-------- TRECHO DO DOCUMENTO --------

Uma multidão, todos trabalhando com o único fim do encontro do ouro e ninguém a produzir alimentos.

Tudo vinha de fora e o gado bovino era dos campos gerais sob domínio do judeu português Manoel Nunes Viana. Esse, astuto, sabedor deste pormenor dos alimentos, colocou o preço que quis no seu gado bovino e chegando ao ponto de vários mineiros tendo de entregar suas lavras para saldar a dívida pela compra de carne bovina.

Borba Gato percebendo o trânsito de Nunes Viana, a sua sonegação, decretou que saísse de Caeté, o qual não aceitou ocasionando a Guerra dos Emboabas em 1708.

Após o armistício assinado em 1710, Borba Gato segue governando a região de Sabará até seu falecimento em 1718.

A respeito da Guerra do Emboabas, já discorremos a respeito na crônica  Curral do Del Rey, a Guerra dos Emboabas e os cristãos-novos.

Caminho do Ouro

Houve um concurso público para abertura do Caminho do Ouro, atualmente conhecido como Estrada Real.

Participaram Carlos Pedroso da Silveira e Garcia Roiz Paes Leme, tendo esse último vencido o certame, filho de Fernão Dias Paes Leme e consequentemente cunhado de Borba Gato.

Garcia Roiz concluiu o trajeto conhecido como Caminho Novo que tinha seu início na capital da colônia a cidade do Rio de Janeiro, tendo inicialmente findado em Conceição do Serro, atualmente Conceição do Mato Dentro, local onde o mesmo tinha algumas jazidas de Ouro.

Por além de seu tempo

Borba Gato compreendeu muito bem o seu trabalho, a sua lida, a sua responsabilidade quando descobriu as jazidas de ouro do Sabarabuçu, atualmente Sabará.

Não se furtou de suas obrigações. Preocupou-se em repartir várias sesmarias para a devida colonização e principalmente em manter a cobrança do “quinto”, pois sabia muito bem ser esse imposto necessário à manutenção da nova província que ali surgia.

Compreendia os afazeres administrativos e de segurança e o custo de tudo isto.

E bem disse em seu acordo de indulto que “as minas tão abundantes de ouro que seriam uma nova fonte de riqueza para a coroa e prosperidade para os vassalos reais”, incluindo-se aí.

-------- TRECHOS DE DADOS --------

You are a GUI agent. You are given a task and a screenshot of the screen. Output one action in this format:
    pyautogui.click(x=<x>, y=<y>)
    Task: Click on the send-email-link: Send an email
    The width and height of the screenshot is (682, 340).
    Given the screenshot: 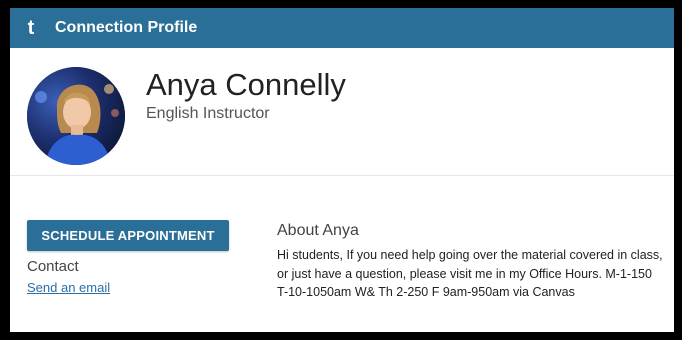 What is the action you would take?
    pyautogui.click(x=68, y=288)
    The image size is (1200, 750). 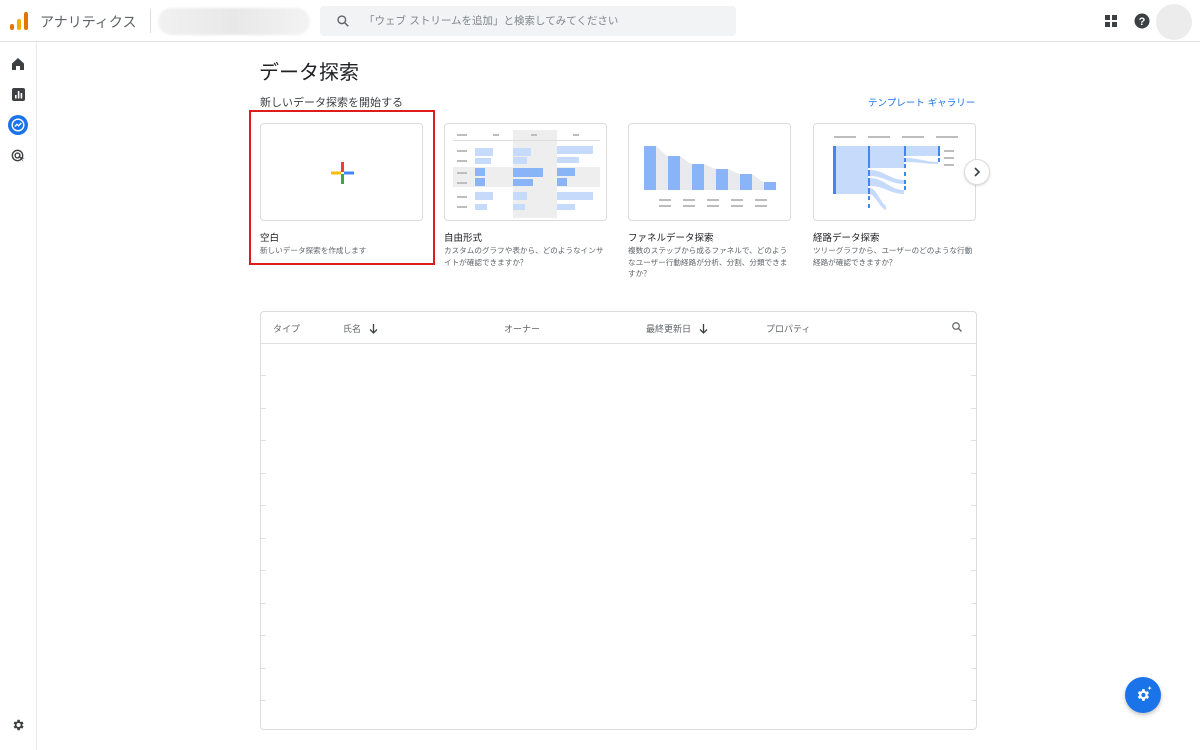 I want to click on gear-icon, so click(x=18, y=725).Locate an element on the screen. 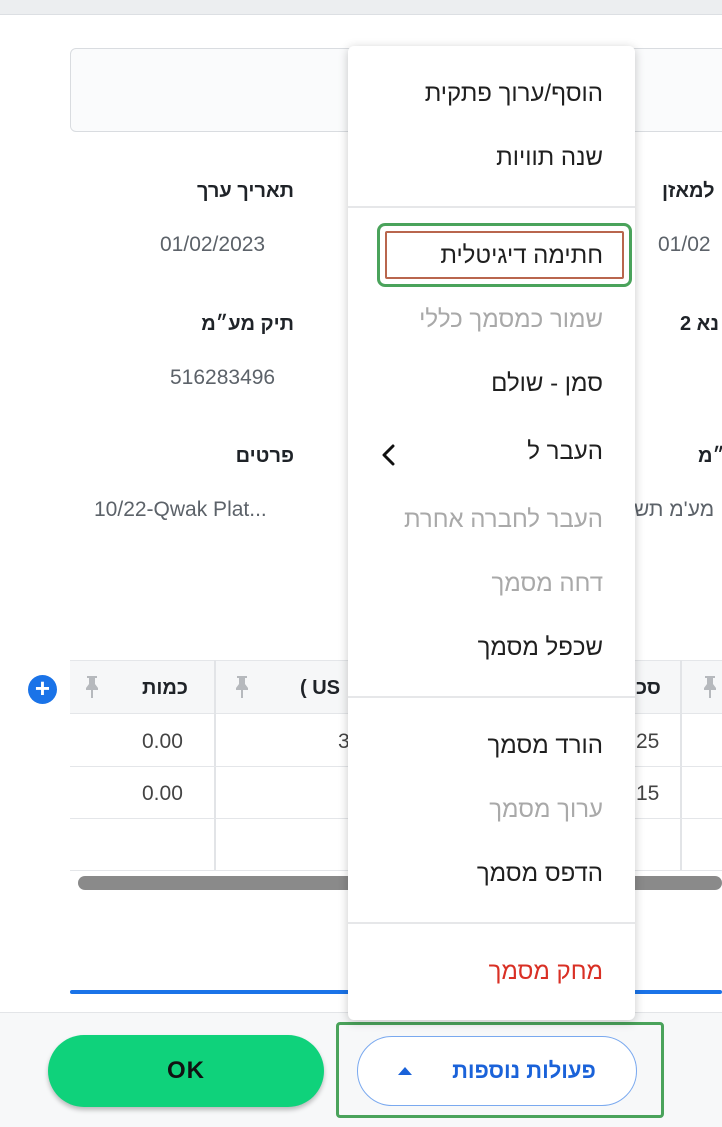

--------

#### [ENUNCIADO 1]
Segundo o texto sobre Borba Gato, até que ano ele governou a região de Sabará?
#### [ENUNCIADO 2]
Dê continuidade ao texto sobre Borba Gato a partir do ponto em que ele para.

#### [RESPOSTA 1]
Até 1718, ano de seu falecimento.

#### [RESPOSTA 2]
Essas riquezas perduram desde sempre, ainda é explorado o ouro em Caeté, bem próximo do Morro Queimado, local este em que eclodiu a Guerra dos Emboabas.

As minas de minério de ferro também persistem com os muitíssimos empregos diretos e indiretos que geram, apesar de alguns estorvos provocados pela má administração da maior mineradora do Brasil.

Os impostos que gerou, que ainda geram para a riqueza de nosso país, bem como a grande reserva monetária por produtos exportados.

Concluindo

Borba Gato terminou a vida como homem de grande riqueza, obviamente que teve escravos negros, pois isso era o modus vivendi e operandi naquela época.

Descendentes diretos conhecidos não deixou no Brasil, pois o próprio autorizou que suas filhas fossem com seus maridos para os Açores, terra de seus antepassados, bem como passou-lhes dotes em ouro.

A respeito dos primeiros colonizadores que chegaram ao Sul do Brasil em 1532 sob o comando de Martim Afonso de Sousa, aí engloba-se o atual Sudeste, é aquela história de sempre, quem chega primeiro bebe água limpa.

Fizeram o que fizeram os primeiros colonos, avôs dos sertanistas e suas bandeiras de avanço no território.

Todos os brasileiros hoje usufruem destes fatos e longas jornadas, considerando ainda que todos não vieram aqui para passear e sim colonizar essa terra e os seus descendentes criaram essa nação, sejam brancos, índios ou negros, todos fazem parte deste contexto.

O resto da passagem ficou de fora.